2. Plotting with Matplotlib (20 minutes)

  • Setting Up Matplotlib:
    • Example Code:
      import matplotlib.pyplot as plt
      # Ensure converters are registered for dates if needed
      from pandas.plotting import register_matplotlib_converters
      register_matplotlib_converters()
  • Line Plot of Daily Total Sales:
    • First, compute total sales per day:
      daily_sales = orders.groupby('date')['total_price'].sum().reset_index()
      print(daily_sales)
    • Plotting:
      plt.figure()
      plt.plot(daily_sales['date'], daily_sales['total_price'], marker='o')
      plt.xlabel('Date')
      plt.ylabel('Total Sales ($)')
      plt.title('Daily Total Sales')
      plt.xticks(rotation=45)
      plt.tight_layout()
      plt.show()
  • Bar Chart for Sales by Dish:
    • Example Code:
      dish_sales = orders.groupby('dish')['total_price'].sum().reset_index()
      plt.figure()
      plt.bar(dish_sales['dish'], dish_sales['total_price'], color='skyblue')
      plt.xlabel('Dish')
      plt.ylabel('Total Sales ($)')
      plt.title('Sales by Dish')
      plt.show()
  • Interactive Exercise:
    • Ask: “Try modifying the plots—change markers, colors, or add gridlines. What effect do these changes have?”

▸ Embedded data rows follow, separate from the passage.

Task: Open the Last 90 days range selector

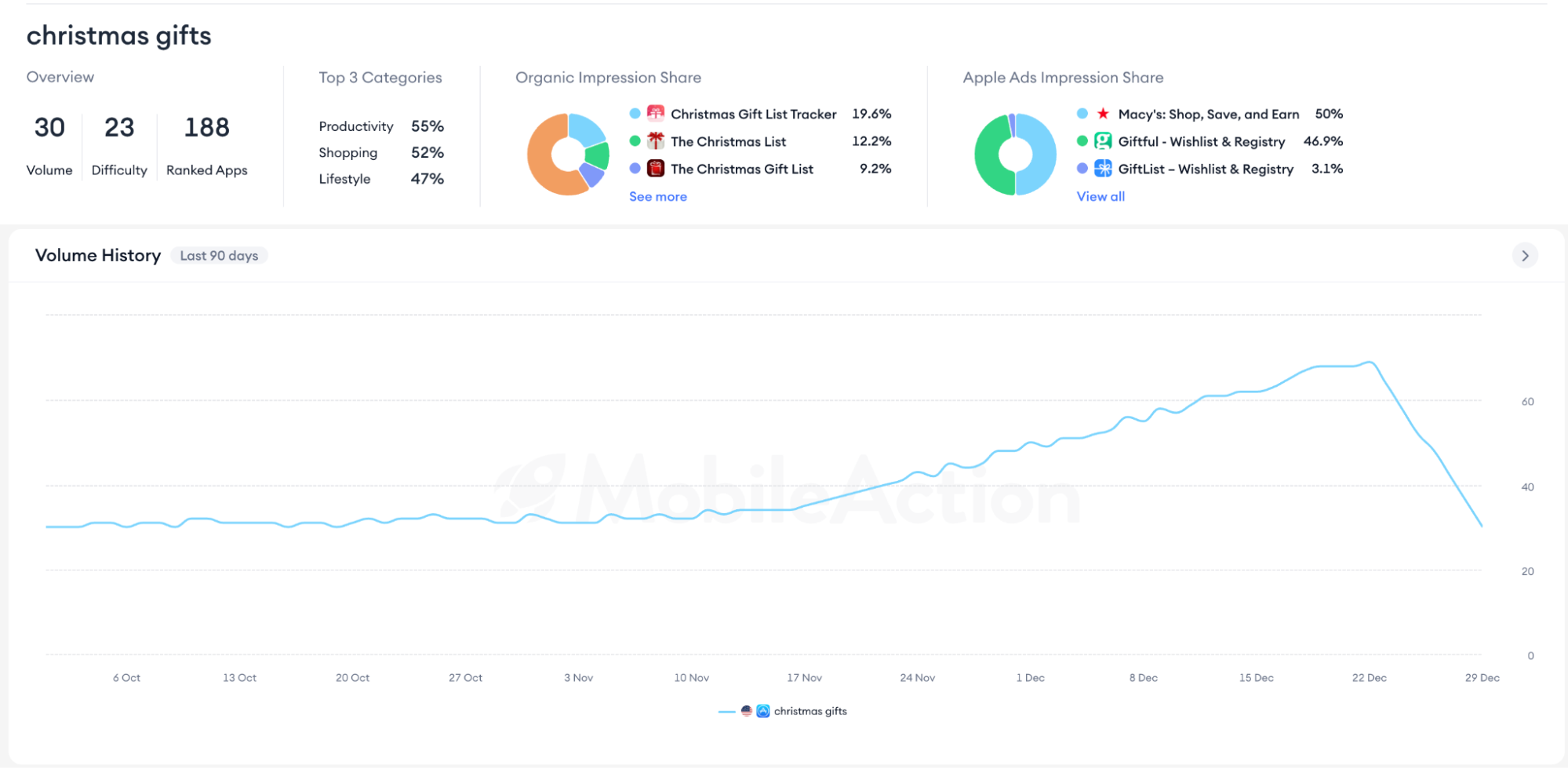Action: [219, 256]
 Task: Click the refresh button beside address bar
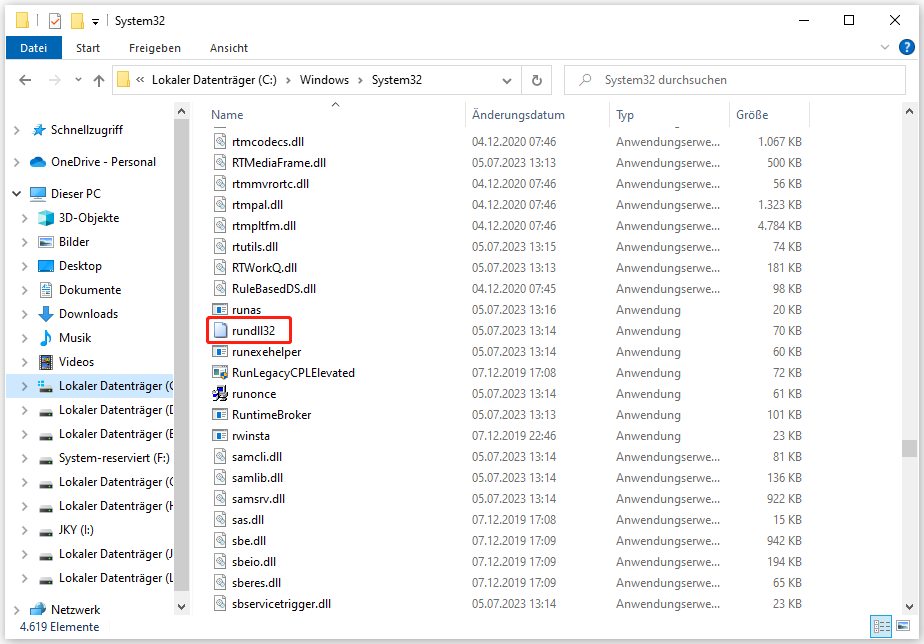click(537, 80)
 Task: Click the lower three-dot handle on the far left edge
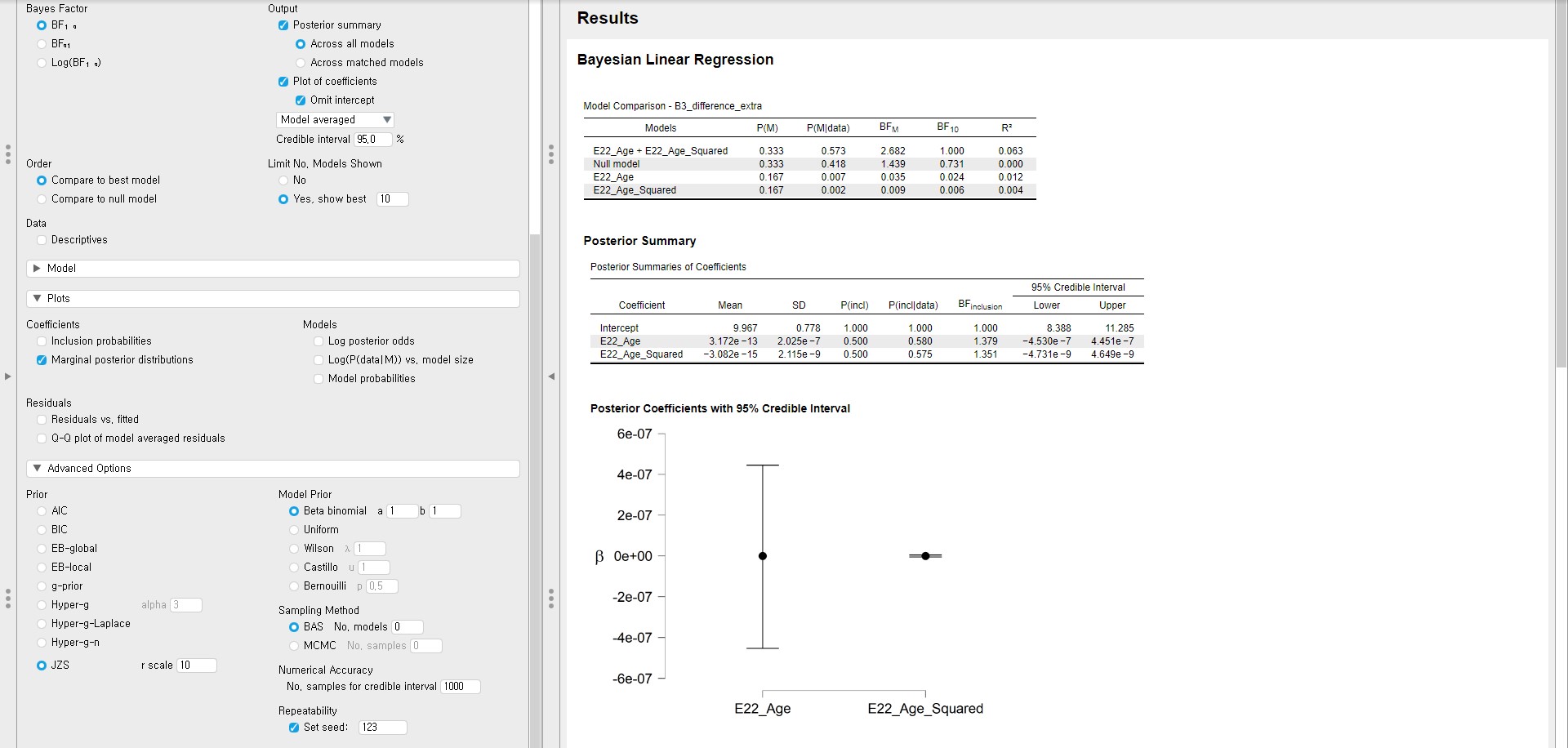point(7,599)
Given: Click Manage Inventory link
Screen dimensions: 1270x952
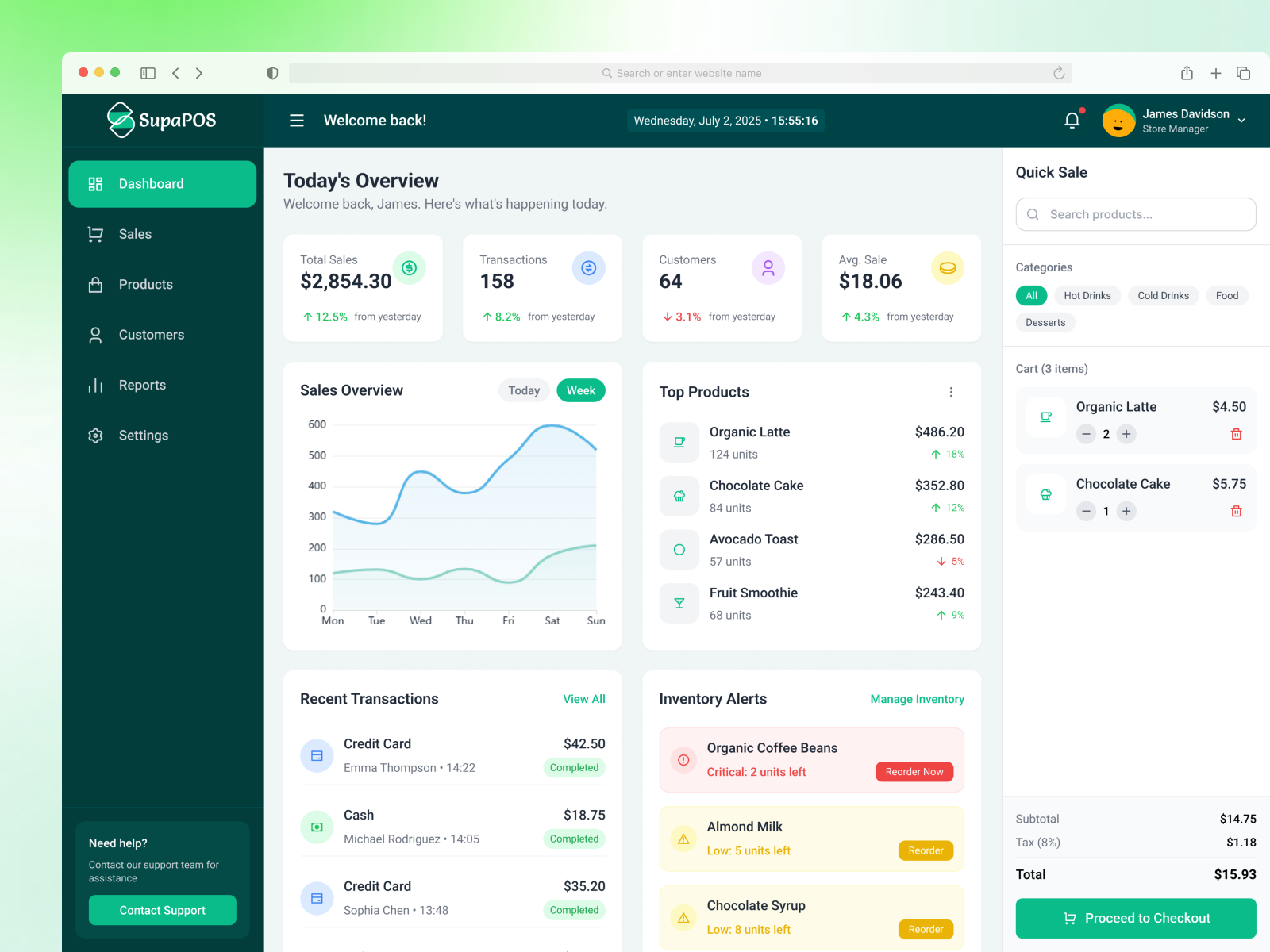Looking at the screenshot, I should pyautogui.click(x=917, y=699).
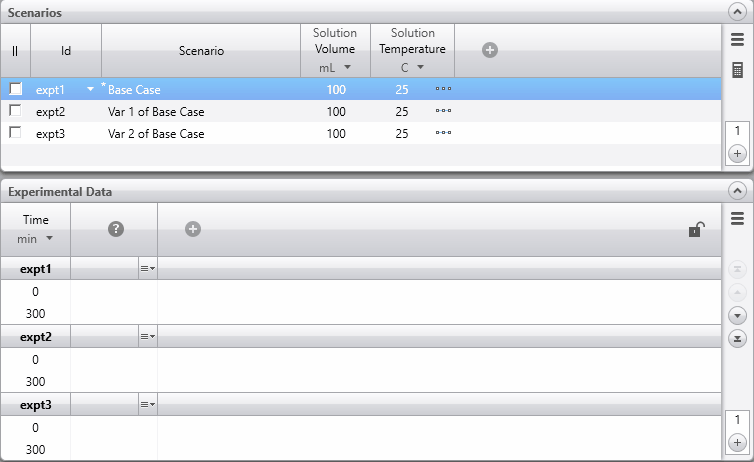Screen dimensions: 754x462
Task: Add a column in Experimental Data
Action: (193, 229)
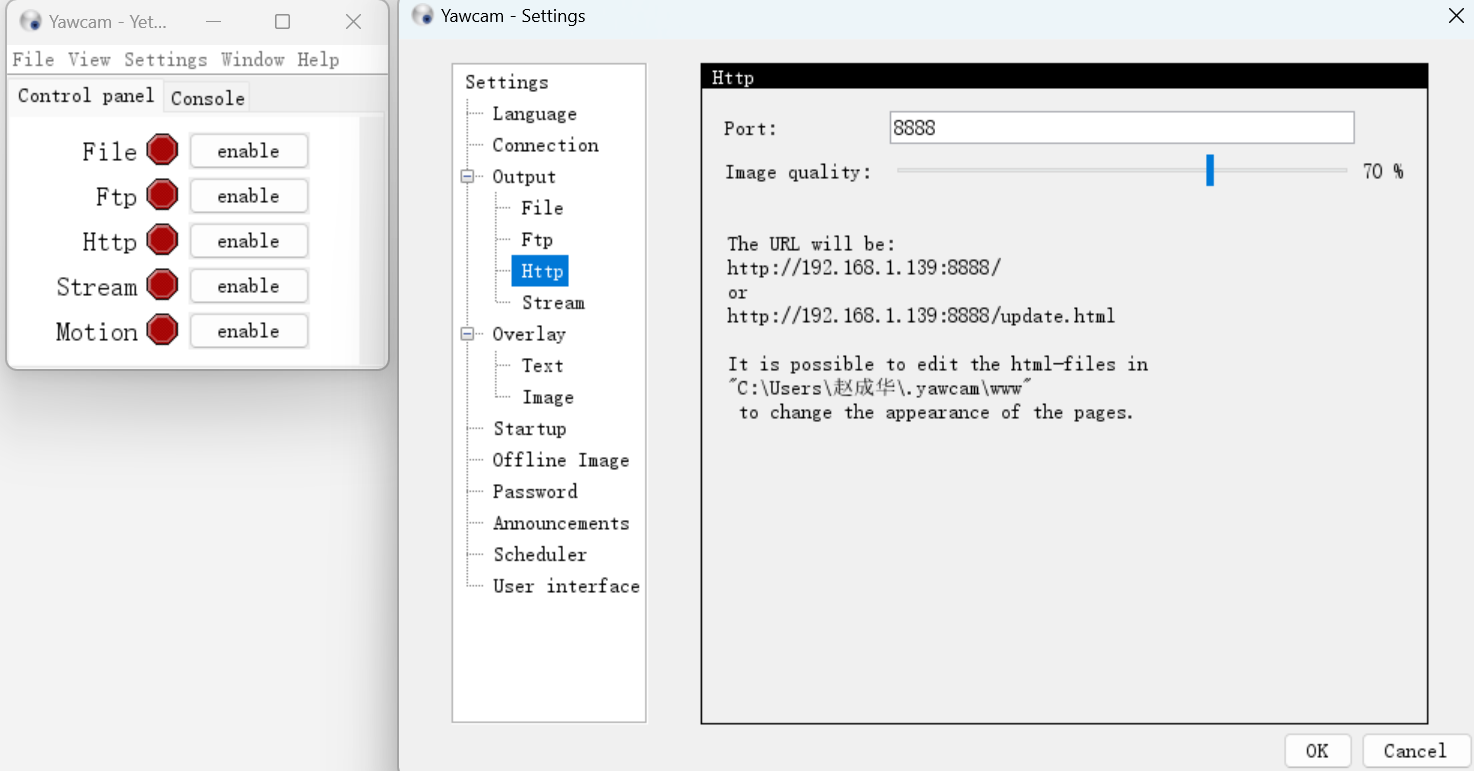Open the Settings menu in menu bar

pos(165,60)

3. Reshaping Data: Wide vs. Tall Format (15 minutes)

  • Concepts:
    • Explain that data can be organized in different shapes. Wide data has many columns; tall data has more rows and fewer columns.
    • In Pandas, the melt function converts wide data into tall (long) format, which can simplify plotting.
  • Example:
    • Suppose we have a wide table of weekly sales for different regions:
      wide_sales = pd.DataFrame({
      'week': ['Week1', 'Week2', 'Week3'],
      'north': [150, 200, 180],
      'south': [130, 170, 160],
      'east': [140, 210, 190],
      'west': [120, 160, 150]
      })
      print(wide_sales)
    • Convert to Tall Format:
      tall_sales = wide_sales.melt(id_vars=['week'], var_name='region', value_name='sales')
      print(tall_sales)
  • Using the Tall Data for Plotting:
    • Example:
      Plot sales by region for each week:
      plt.figure()
      sns.barplot(x='week', y='sales', hue='region', data=tall_sales)
      plt.title('Weekly Sales by Region')
      plt.show()
  • Discussion:
    • Ask students: “What are some advantages of having data in tall format for plotting?”

4. Wrap-Up (5 minutes)

  • Recap Key Points:
    • We generated plots using Matplotlib to visualize daily sales and sales by dish.
    • We learned about wide vs. tall data and used the melt function to reformat data.
    • Visualizations help us communicate insights and detect trends that aren’t obvious from raw numbers.